Pixel coordinate grounding data
================

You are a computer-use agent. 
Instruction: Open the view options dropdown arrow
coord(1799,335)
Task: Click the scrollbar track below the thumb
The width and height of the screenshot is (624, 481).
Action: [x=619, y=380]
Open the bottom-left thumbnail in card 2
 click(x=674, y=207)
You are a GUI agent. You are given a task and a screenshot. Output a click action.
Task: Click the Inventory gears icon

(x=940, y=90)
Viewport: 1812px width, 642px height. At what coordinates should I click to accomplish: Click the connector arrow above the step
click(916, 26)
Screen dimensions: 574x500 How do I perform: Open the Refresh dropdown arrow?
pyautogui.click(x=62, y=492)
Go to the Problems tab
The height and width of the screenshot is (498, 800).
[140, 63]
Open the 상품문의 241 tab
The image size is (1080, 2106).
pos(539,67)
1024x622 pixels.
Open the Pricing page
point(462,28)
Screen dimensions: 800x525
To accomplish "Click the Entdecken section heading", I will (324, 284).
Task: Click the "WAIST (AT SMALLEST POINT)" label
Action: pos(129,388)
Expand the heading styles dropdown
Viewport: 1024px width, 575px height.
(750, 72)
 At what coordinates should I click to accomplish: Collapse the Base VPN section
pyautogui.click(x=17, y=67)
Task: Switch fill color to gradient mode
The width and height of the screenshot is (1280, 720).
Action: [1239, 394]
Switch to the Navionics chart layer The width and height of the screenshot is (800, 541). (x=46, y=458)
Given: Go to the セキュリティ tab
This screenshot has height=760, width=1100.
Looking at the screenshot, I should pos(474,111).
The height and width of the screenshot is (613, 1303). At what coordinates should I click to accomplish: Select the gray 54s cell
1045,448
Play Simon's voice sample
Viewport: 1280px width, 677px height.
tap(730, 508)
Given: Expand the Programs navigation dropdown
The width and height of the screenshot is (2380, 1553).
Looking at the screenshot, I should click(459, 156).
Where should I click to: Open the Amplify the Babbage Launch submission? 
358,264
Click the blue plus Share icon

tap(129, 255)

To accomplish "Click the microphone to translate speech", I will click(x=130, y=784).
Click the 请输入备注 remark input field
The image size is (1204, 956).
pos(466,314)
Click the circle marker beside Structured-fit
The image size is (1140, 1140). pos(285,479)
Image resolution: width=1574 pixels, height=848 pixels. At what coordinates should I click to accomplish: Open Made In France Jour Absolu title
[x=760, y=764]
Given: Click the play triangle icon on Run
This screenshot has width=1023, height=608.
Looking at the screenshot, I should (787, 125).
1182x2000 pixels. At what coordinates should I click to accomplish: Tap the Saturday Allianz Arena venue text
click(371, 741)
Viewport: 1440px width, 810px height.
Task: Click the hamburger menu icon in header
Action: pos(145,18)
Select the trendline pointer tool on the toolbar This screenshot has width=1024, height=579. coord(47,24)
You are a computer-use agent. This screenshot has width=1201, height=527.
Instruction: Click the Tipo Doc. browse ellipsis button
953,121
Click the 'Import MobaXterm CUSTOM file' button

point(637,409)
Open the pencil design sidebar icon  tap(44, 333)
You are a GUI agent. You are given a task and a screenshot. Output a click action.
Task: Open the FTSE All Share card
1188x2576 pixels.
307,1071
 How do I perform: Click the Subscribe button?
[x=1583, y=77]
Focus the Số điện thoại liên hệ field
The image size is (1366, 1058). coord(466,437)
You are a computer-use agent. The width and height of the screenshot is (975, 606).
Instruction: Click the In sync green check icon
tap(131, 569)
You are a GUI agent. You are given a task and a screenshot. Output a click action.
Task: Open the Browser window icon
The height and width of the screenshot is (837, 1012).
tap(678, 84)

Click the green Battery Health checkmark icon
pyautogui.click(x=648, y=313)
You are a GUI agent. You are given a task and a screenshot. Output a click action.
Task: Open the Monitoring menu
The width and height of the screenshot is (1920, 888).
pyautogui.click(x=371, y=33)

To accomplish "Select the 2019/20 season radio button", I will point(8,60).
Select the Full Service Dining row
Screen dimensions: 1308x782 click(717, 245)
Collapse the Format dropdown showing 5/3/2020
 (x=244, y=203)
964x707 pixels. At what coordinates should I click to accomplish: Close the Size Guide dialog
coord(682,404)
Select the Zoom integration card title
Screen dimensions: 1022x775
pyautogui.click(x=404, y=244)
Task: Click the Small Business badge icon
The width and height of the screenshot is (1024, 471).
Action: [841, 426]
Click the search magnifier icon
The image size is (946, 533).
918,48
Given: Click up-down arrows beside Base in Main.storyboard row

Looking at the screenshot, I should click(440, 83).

================

_EXERCISE DIRECTIONS_
Extract all of the data above without altering anything.

_REPLY TO THE EXERCISE_
You are a computer-use agent. 
Instruction: Open the view options dropdown arrow
coord(1799,335)
Task: Click the scrollbar track below the thumb
The width and height of the screenshot is (624, 481).
Action: [x=619, y=380]
Open the bottom-left thumbnail in card 2
 click(x=674, y=207)
You are a GUI agent. You are given a task and a screenshot. Output a click action.
Task: Click the Inventory gears icon

(x=940, y=90)
Viewport: 1812px width, 642px height. At what coordinates should I click to accomplish: Click the connector arrow above the step
click(916, 26)
Screen dimensions: 574x500 How do I perform: Open the Refresh dropdown arrow?
pyautogui.click(x=62, y=492)
Go to the Problems tab
The height and width of the screenshot is (498, 800).
[140, 63]
Open the 상품문의 241 tab
The image size is (1080, 2106).
pos(539,67)
1024x622 pixels.
Open the Pricing page
point(462,28)
Screen dimensions: 800x525
To accomplish "Click the Entdecken section heading", I will (324, 284).
Task: Click the "WAIST (AT SMALLEST POINT)" label
Action: pos(129,388)
Expand the heading styles dropdown
Viewport: 1024px width, 575px height.
(750, 72)
 At what coordinates should I click to accomplish: Collapse the Base VPN section
pyautogui.click(x=17, y=67)
Task: Switch fill color to gradient mode
The width and height of the screenshot is (1280, 720).
Action: [1239, 394]
Switch to the Navionics chart layer The width and height of the screenshot is (800, 541). (x=46, y=458)
Given: Go to the セキュリティ tab
This screenshot has height=760, width=1100.
Looking at the screenshot, I should pos(474,111).
The height and width of the screenshot is (613, 1303). At what coordinates should I click to accomplish: Select the gray 54s cell
1045,448
Play Simon's voice sample
Viewport: 1280px width, 677px height.
tap(730, 508)
Given: Expand the Programs navigation dropdown
The width and height of the screenshot is (2380, 1553).
Looking at the screenshot, I should click(459, 156).
Where should I click to: Open the Amplify the Babbage Launch submission? 
358,264
Click the blue plus Share icon

tap(129, 255)

To accomplish "Click the microphone to translate speech", I will click(x=130, y=784).
Click the 请输入备注 remark input field
The image size is (1204, 956).
pos(466,314)
Click the circle marker beside Structured-fit
The image size is (1140, 1140). pos(285,479)
Image resolution: width=1574 pixels, height=848 pixels. At what coordinates should I click to accomplish: Open Made In France Jour Absolu title
[x=760, y=764]
Given: Click the play triangle icon on Run
This screenshot has width=1023, height=608.
Looking at the screenshot, I should (787, 125).
1182x2000 pixels. At what coordinates should I click to accomplish: Tap the Saturday Allianz Arena venue text
click(371, 741)
Viewport: 1440px width, 810px height.
Task: Click the hamburger menu icon in header
Action: pos(145,18)
Select the trendline pointer tool on the toolbar This screenshot has width=1024, height=579. coord(47,24)
You are a computer-use agent. This screenshot has width=1201, height=527.
Instruction: Click the Tipo Doc. browse ellipsis button
953,121
Click the 'Import MobaXterm CUSTOM file' button

point(637,409)
Open the pencil design sidebar icon  tap(44, 333)
You are a GUI agent. You are given a task and a screenshot. Output a click action.
Task: Open the FTSE All Share card
1188x2576 pixels.
307,1071
 How do I perform: Click the Subscribe button?
[x=1583, y=77]
Focus the Số điện thoại liên hệ field
The image size is (1366, 1058). coord(466,437)
You are a computer-use agent. The width and height of the screenshot is (975, 606).
Instruction: Click the In sync green check icon
tap(131, 569)
You are a GUI agent. You are given a task and a screenshot. Output a click action.
Task: Open the Browser window icon
The height and width of the screenshot is (837, 1012).
tap(678, 84)

Click the green Battery Health checkmark icon
pyautogui.click(x=648, y=313)
You are a GUI agent. You are given a task and a screenshot. Output a click action.
Task: Open the Monitoring menu
The width and height of the screenshot is (1920, 888).
pyautogui.click(x=371, y=33)

To accomplish "Select the 2019/20 season radio button", I will point(8,60).
Select the Full Service Dining row
Screen dimensions: 1308x782 click(717, 245)
Collapse the Format dropdown showing 5/3/2020
 (x=244, y=203)
964x707 pixels. At what coordinates should I click to accomplish: Close the Size Guide dialog
coord(682,404)
Select the Zoom integration card title
Screen dimensions: 1022x775
pyautogui.click(x=404, y=244)
Task: Click the Small Business badge icon
The width and height of the screenshot is (1024, 471).
Action: [841, 426]
Click the search magnifier icon
The image size is (946, 533).
918,48
Given: Click up-down arrows beside Base in Main.storyboard row

Looking at the screenshot, I should click(440, 83).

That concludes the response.